■ **TASK STATEMENT**
Lines holding the word "will" in the following material must be counted; give only the resulting number.

*****

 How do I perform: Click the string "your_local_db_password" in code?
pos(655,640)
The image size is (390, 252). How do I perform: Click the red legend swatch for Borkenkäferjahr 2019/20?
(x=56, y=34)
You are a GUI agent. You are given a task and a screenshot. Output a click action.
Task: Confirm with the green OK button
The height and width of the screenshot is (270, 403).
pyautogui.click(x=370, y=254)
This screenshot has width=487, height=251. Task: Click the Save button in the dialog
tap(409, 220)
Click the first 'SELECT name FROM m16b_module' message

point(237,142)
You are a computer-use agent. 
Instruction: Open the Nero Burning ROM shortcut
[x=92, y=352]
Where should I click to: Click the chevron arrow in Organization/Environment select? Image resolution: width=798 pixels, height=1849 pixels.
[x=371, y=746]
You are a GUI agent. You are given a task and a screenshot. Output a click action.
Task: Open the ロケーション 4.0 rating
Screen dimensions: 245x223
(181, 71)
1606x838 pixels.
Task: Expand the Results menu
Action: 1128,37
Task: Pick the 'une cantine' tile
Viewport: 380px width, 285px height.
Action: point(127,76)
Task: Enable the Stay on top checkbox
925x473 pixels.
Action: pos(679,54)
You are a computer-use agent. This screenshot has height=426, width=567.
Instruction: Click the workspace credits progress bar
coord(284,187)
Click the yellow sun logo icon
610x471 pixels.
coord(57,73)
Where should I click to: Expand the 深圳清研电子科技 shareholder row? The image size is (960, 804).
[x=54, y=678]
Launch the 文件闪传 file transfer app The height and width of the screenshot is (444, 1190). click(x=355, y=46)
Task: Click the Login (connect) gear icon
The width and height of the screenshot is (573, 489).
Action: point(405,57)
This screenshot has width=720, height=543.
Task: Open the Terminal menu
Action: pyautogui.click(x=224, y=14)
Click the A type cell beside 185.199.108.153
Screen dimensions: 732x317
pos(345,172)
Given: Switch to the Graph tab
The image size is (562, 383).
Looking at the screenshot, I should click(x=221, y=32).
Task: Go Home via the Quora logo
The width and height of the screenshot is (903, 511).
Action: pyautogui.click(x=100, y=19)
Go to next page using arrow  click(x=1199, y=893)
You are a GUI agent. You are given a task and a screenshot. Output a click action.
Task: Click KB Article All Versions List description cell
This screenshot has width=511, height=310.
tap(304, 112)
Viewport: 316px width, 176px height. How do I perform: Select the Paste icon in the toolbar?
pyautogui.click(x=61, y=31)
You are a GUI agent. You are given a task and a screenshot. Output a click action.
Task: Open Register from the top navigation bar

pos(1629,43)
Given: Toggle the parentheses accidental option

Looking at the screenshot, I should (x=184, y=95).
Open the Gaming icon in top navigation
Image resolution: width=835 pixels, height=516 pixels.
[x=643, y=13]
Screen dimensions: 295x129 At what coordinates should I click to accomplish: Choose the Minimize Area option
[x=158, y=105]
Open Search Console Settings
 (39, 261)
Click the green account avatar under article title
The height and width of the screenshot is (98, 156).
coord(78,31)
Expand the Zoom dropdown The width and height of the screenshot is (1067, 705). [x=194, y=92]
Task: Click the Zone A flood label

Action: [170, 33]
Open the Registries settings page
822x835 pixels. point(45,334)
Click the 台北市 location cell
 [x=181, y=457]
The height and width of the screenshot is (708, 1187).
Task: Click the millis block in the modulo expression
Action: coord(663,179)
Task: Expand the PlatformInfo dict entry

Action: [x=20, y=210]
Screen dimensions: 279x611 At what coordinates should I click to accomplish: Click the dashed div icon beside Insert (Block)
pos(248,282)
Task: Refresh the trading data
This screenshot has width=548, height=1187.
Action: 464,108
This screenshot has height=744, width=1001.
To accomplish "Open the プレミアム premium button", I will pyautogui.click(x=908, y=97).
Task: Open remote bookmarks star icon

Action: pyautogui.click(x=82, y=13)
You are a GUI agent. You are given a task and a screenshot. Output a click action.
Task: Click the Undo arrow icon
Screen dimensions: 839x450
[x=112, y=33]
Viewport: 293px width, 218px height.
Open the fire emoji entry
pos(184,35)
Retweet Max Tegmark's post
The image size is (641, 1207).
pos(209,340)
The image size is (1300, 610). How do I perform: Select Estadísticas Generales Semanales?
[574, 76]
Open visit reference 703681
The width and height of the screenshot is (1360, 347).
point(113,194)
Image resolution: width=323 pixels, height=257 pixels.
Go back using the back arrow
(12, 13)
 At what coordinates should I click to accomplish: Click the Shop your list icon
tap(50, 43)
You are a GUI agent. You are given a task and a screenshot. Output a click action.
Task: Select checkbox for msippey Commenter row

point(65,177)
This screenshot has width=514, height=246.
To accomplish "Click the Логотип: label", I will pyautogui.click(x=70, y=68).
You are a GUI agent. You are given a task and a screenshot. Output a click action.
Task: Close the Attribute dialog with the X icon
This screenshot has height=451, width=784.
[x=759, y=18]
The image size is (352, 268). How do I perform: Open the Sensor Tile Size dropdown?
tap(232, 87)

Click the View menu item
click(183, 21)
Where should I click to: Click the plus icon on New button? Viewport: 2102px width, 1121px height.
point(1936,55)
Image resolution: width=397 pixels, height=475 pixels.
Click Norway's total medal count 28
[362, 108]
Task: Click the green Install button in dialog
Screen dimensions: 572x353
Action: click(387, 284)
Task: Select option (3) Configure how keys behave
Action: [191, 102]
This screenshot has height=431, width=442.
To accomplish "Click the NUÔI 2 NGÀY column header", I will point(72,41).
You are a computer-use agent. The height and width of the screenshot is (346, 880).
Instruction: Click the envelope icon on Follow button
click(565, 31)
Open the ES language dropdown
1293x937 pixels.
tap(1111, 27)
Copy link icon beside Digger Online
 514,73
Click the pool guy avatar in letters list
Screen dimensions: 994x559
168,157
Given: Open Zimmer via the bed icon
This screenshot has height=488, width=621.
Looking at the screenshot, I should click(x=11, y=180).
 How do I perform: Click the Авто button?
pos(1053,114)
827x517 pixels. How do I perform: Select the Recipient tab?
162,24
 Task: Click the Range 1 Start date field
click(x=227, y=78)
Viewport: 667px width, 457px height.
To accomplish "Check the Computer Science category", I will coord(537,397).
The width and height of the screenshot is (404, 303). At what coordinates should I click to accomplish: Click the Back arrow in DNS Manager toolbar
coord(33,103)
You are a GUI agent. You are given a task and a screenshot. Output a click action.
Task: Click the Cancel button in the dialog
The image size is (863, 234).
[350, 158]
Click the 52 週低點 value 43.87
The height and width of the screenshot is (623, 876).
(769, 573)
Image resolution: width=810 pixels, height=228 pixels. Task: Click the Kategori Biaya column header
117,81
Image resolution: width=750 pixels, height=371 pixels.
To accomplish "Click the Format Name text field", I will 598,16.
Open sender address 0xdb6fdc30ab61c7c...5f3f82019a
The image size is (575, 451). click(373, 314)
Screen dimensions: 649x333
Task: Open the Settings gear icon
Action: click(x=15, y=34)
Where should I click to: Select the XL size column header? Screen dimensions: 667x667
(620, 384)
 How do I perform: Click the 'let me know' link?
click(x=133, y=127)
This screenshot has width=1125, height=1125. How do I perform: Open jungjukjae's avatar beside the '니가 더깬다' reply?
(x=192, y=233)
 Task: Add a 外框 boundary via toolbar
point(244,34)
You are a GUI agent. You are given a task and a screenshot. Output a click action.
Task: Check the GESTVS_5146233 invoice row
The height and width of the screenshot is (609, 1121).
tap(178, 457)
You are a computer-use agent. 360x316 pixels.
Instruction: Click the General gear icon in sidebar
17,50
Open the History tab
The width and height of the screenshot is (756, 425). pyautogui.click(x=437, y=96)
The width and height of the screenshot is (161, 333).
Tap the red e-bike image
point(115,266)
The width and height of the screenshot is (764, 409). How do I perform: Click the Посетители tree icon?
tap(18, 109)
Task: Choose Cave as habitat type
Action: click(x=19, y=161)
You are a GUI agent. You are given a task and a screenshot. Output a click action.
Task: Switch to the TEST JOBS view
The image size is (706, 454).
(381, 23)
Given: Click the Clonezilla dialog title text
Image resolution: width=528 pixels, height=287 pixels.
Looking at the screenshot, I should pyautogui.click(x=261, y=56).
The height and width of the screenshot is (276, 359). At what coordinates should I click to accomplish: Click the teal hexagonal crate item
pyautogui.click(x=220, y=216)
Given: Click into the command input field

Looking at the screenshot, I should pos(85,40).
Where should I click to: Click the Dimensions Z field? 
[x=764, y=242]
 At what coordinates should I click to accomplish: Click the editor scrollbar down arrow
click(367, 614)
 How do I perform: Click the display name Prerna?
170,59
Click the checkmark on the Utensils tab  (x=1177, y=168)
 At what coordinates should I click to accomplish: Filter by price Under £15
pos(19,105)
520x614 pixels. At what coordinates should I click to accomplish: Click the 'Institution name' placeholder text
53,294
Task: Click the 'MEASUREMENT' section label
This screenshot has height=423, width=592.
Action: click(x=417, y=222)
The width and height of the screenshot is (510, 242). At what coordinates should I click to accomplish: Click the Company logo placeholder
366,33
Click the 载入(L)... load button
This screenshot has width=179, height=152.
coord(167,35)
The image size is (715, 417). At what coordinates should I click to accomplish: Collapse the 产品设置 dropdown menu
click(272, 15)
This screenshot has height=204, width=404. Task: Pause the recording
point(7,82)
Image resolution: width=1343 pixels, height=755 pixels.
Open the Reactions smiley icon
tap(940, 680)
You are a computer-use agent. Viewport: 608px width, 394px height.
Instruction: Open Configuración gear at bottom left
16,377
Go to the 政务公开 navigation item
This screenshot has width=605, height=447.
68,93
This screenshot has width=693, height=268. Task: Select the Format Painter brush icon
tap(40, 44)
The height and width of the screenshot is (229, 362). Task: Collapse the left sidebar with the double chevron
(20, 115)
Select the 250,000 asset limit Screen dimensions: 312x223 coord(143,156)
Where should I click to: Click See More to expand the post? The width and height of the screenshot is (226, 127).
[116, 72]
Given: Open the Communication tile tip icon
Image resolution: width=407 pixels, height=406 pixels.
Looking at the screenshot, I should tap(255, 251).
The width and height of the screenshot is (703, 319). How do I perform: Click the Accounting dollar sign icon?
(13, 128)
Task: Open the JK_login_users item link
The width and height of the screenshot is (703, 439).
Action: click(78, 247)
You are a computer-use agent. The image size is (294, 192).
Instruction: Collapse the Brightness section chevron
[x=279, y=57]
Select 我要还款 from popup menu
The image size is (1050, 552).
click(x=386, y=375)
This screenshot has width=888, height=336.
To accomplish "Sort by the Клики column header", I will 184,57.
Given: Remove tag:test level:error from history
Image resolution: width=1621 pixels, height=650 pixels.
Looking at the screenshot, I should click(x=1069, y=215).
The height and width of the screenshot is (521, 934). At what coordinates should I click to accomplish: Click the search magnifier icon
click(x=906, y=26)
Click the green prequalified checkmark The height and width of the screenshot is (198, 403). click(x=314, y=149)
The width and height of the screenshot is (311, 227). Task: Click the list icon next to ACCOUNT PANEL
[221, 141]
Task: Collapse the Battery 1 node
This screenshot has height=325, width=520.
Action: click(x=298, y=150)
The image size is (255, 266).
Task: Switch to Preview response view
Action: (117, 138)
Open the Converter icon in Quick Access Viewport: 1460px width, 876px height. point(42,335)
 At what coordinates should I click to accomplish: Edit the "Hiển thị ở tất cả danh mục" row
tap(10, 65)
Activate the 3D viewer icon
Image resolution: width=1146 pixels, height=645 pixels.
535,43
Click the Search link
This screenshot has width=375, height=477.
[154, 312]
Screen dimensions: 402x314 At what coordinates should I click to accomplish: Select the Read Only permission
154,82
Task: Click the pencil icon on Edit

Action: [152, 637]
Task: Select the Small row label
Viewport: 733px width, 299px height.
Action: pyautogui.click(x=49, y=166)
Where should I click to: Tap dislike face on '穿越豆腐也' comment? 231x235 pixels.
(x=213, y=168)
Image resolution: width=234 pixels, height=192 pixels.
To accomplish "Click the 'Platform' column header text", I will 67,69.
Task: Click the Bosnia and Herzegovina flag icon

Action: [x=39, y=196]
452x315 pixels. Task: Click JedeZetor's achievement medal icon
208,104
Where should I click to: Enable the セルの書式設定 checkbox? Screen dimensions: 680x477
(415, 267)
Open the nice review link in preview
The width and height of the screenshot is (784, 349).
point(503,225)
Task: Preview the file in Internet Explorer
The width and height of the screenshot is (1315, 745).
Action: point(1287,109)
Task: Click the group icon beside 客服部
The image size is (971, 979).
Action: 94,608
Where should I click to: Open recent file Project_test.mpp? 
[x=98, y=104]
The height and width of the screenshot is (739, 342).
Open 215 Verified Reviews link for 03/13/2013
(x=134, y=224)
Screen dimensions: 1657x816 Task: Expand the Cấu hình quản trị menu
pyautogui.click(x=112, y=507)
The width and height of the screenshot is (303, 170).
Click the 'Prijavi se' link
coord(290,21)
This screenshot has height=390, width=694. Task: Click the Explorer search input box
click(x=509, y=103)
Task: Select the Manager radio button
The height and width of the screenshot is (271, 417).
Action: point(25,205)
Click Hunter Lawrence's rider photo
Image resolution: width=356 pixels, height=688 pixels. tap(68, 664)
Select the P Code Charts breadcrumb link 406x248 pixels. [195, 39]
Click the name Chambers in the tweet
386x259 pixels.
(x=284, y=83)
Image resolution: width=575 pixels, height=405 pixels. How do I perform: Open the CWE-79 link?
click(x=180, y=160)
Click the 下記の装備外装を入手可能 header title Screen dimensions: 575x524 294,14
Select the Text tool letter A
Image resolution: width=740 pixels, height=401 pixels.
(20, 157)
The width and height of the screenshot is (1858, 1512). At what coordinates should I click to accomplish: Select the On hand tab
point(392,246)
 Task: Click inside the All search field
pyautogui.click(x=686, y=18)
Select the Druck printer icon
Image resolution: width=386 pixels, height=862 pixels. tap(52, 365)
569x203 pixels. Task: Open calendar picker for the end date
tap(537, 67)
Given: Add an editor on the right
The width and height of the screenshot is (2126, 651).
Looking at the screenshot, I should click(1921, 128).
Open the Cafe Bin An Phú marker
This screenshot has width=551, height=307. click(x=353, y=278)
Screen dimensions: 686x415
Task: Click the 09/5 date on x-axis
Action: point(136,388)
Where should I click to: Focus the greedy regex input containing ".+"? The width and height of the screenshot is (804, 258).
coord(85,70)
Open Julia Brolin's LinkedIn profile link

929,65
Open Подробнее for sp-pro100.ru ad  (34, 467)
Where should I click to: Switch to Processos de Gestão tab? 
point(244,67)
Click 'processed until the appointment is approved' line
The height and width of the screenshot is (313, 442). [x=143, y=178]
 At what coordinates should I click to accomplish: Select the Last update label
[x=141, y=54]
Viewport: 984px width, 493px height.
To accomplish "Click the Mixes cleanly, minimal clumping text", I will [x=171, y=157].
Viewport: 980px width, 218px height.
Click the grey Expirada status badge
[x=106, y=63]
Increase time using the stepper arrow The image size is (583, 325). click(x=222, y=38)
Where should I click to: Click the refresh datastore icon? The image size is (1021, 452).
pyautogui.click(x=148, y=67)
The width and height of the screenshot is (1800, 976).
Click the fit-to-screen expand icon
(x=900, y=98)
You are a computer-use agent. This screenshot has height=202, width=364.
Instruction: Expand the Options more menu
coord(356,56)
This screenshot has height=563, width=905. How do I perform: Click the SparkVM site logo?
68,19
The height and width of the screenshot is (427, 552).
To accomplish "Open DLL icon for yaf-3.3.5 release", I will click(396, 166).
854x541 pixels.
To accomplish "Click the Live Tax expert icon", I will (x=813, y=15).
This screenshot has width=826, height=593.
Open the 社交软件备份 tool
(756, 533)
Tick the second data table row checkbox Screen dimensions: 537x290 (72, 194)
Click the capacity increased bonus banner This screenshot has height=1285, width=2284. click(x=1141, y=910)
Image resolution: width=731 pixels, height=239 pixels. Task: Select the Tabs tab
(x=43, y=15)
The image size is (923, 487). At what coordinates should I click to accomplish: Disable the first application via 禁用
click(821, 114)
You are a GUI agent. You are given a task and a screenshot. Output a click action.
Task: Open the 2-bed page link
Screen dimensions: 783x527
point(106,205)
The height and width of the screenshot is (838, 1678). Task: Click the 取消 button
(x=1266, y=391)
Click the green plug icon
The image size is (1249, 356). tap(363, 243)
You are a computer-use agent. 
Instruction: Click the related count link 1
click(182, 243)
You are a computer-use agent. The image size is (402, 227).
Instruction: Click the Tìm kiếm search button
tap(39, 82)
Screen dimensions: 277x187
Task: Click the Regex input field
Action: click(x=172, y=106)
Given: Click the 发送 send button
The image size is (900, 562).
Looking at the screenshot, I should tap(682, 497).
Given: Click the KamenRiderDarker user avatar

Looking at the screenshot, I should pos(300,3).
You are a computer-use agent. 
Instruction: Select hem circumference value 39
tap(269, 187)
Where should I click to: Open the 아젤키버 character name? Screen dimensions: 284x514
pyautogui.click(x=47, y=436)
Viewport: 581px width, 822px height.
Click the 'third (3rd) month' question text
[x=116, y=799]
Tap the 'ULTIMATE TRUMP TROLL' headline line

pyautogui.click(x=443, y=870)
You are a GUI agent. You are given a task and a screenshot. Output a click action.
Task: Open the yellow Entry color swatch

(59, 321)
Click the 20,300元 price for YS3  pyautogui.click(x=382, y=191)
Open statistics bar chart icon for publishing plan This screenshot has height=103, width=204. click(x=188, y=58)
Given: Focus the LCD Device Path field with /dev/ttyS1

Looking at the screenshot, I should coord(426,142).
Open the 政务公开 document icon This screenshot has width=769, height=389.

*****

■ **YOUR SOLUTION**
10